YOUR GOAL:
Which lines of the data below include the string "badge"? Return each of them.

INPUT RECORDS:
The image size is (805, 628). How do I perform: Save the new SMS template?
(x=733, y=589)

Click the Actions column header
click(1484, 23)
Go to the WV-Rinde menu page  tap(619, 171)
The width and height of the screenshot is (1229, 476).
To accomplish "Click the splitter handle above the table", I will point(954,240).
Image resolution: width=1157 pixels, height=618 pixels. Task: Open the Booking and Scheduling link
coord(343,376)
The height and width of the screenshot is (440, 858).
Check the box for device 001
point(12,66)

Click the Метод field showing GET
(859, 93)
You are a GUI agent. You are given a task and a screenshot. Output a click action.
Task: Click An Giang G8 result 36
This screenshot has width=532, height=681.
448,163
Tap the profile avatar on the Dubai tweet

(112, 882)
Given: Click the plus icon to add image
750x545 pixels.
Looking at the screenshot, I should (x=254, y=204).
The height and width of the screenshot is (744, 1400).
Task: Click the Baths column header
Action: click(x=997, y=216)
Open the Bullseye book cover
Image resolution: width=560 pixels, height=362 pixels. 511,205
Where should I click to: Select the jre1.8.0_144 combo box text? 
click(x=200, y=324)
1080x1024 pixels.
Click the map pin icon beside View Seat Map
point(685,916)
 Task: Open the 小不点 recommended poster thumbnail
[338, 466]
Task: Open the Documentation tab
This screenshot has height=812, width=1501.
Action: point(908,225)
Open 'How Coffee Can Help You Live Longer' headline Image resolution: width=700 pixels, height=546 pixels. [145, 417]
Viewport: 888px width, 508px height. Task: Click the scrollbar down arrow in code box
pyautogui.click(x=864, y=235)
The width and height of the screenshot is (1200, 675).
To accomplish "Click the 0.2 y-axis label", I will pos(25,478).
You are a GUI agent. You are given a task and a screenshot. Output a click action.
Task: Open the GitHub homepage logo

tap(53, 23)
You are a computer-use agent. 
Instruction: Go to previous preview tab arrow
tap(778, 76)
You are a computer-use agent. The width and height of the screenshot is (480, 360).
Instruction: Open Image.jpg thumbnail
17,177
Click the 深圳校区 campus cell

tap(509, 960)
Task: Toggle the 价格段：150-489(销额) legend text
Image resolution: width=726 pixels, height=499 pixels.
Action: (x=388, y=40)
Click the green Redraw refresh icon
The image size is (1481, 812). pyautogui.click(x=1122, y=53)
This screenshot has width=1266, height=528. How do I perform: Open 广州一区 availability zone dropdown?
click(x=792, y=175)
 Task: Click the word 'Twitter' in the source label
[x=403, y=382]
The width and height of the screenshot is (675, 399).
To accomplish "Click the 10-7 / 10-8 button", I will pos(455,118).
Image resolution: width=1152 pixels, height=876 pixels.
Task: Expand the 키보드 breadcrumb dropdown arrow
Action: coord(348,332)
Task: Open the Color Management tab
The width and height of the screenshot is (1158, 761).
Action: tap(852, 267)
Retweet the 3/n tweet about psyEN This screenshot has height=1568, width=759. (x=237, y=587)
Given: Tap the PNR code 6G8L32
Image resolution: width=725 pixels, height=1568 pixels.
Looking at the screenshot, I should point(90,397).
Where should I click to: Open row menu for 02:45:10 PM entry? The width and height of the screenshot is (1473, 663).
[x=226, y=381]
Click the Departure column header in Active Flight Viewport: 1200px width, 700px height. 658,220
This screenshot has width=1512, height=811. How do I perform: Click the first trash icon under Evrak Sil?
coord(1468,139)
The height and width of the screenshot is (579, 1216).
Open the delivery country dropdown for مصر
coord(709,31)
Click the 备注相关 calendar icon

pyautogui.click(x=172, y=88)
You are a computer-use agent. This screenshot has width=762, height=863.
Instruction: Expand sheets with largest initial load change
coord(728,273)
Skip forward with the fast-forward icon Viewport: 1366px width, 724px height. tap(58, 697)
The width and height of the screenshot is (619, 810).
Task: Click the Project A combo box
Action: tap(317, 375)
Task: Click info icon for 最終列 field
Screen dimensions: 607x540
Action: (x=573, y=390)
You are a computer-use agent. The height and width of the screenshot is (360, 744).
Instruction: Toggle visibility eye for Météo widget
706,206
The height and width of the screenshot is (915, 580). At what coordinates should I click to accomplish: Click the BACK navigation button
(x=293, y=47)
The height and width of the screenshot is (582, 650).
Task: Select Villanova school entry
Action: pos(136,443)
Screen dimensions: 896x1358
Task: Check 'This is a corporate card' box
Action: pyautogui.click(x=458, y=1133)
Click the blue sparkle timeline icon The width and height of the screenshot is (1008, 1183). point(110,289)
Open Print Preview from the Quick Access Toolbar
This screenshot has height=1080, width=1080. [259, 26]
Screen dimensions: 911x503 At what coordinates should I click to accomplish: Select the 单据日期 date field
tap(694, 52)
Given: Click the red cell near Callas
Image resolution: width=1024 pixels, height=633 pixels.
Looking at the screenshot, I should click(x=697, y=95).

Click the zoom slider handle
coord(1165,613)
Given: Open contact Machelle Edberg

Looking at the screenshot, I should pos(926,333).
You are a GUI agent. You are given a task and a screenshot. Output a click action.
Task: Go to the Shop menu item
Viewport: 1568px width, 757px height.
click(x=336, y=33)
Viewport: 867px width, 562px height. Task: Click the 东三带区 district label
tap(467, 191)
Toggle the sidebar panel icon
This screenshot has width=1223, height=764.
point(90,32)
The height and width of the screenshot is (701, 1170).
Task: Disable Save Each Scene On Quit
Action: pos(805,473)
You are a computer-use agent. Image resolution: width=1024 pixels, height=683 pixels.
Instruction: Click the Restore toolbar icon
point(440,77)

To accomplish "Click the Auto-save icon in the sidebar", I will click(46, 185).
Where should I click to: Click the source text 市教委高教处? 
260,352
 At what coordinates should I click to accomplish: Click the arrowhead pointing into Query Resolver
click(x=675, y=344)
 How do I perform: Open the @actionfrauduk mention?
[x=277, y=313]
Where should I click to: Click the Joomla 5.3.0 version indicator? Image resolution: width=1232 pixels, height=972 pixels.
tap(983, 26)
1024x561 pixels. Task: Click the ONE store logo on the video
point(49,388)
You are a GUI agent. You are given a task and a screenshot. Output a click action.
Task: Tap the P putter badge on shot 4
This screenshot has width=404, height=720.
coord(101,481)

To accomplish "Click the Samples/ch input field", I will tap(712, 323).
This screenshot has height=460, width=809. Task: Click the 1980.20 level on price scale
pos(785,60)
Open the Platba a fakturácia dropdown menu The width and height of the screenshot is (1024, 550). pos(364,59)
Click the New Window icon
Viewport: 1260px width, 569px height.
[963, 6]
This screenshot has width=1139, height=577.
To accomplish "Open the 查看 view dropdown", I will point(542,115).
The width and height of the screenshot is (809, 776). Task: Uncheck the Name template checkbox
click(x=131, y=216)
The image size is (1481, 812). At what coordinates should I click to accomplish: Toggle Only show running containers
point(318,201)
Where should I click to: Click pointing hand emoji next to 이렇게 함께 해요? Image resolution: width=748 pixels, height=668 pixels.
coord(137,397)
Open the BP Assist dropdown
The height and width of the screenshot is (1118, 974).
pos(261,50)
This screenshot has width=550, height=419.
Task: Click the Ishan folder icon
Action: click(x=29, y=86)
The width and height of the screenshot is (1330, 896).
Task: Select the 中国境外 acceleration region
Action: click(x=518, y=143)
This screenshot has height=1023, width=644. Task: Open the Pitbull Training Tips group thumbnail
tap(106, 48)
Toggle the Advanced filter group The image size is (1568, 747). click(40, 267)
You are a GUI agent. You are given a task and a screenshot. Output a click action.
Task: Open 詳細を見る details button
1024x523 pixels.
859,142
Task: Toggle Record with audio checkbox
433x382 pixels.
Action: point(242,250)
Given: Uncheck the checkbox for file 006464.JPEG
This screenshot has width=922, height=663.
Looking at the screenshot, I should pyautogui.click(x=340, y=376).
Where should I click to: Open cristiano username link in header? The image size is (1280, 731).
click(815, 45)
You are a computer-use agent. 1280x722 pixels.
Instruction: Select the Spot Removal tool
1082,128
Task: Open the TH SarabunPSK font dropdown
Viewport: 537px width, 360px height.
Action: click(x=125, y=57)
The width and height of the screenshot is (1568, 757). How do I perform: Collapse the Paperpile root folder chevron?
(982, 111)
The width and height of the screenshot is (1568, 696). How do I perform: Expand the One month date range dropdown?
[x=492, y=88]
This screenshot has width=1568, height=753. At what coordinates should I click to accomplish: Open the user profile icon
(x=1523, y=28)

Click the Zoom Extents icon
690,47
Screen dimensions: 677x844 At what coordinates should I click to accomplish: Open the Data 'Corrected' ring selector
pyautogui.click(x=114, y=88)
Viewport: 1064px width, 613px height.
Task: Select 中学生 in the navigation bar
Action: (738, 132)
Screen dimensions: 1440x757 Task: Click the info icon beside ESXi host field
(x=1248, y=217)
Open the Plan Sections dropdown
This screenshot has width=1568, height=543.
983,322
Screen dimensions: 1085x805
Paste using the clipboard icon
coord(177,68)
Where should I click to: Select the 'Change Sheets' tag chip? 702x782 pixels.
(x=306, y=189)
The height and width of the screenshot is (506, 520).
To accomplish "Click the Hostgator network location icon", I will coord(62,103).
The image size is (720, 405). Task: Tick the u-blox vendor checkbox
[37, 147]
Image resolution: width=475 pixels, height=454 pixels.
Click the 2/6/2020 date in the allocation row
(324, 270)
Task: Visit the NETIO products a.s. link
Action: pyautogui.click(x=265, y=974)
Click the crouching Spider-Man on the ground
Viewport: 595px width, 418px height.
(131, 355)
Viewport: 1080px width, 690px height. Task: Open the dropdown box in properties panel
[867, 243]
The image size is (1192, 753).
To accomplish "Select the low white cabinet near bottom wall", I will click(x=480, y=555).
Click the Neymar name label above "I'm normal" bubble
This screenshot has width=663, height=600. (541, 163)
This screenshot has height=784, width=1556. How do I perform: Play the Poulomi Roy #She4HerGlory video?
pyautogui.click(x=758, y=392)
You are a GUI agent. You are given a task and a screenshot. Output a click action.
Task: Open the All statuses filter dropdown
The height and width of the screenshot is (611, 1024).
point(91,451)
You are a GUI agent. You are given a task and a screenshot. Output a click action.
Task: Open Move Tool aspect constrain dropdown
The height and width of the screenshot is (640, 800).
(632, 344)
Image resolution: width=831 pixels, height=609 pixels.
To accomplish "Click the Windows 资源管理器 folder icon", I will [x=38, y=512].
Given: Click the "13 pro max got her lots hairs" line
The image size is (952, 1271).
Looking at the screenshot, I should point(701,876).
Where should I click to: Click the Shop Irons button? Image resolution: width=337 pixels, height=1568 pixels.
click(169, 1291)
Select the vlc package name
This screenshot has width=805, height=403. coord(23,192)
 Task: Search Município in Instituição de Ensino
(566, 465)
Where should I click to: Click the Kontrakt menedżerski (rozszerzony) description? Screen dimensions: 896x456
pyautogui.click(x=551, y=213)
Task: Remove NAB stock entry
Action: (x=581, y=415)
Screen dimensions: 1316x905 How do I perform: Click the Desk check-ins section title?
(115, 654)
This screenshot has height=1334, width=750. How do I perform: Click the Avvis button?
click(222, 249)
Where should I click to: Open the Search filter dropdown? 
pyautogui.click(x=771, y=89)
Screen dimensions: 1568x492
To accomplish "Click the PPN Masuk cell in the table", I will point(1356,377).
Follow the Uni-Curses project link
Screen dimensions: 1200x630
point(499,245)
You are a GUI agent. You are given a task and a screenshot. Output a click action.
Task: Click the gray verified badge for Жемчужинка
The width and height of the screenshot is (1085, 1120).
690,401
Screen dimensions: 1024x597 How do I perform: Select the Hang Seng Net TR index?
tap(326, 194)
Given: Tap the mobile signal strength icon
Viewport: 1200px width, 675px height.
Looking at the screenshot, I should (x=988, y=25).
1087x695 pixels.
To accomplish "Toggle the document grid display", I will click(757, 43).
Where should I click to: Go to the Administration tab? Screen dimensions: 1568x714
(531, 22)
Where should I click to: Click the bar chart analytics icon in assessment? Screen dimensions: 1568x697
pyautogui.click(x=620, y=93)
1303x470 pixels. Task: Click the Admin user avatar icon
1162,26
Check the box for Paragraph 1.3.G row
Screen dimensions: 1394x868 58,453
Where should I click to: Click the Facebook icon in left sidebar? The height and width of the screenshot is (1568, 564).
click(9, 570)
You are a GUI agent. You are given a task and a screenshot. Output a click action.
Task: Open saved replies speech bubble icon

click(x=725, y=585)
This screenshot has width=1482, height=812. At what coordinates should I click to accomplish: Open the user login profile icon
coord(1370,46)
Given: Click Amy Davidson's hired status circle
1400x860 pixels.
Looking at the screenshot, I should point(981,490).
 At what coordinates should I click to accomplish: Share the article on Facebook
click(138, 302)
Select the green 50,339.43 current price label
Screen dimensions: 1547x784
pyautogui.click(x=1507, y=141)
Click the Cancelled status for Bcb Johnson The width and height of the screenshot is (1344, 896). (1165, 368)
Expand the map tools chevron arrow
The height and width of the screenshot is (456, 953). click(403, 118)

ANSWER TO THIS PROBLEM:
Task: Tap the P putter badge on shot 4
Task: Click the gray verified badge for Жемчужинка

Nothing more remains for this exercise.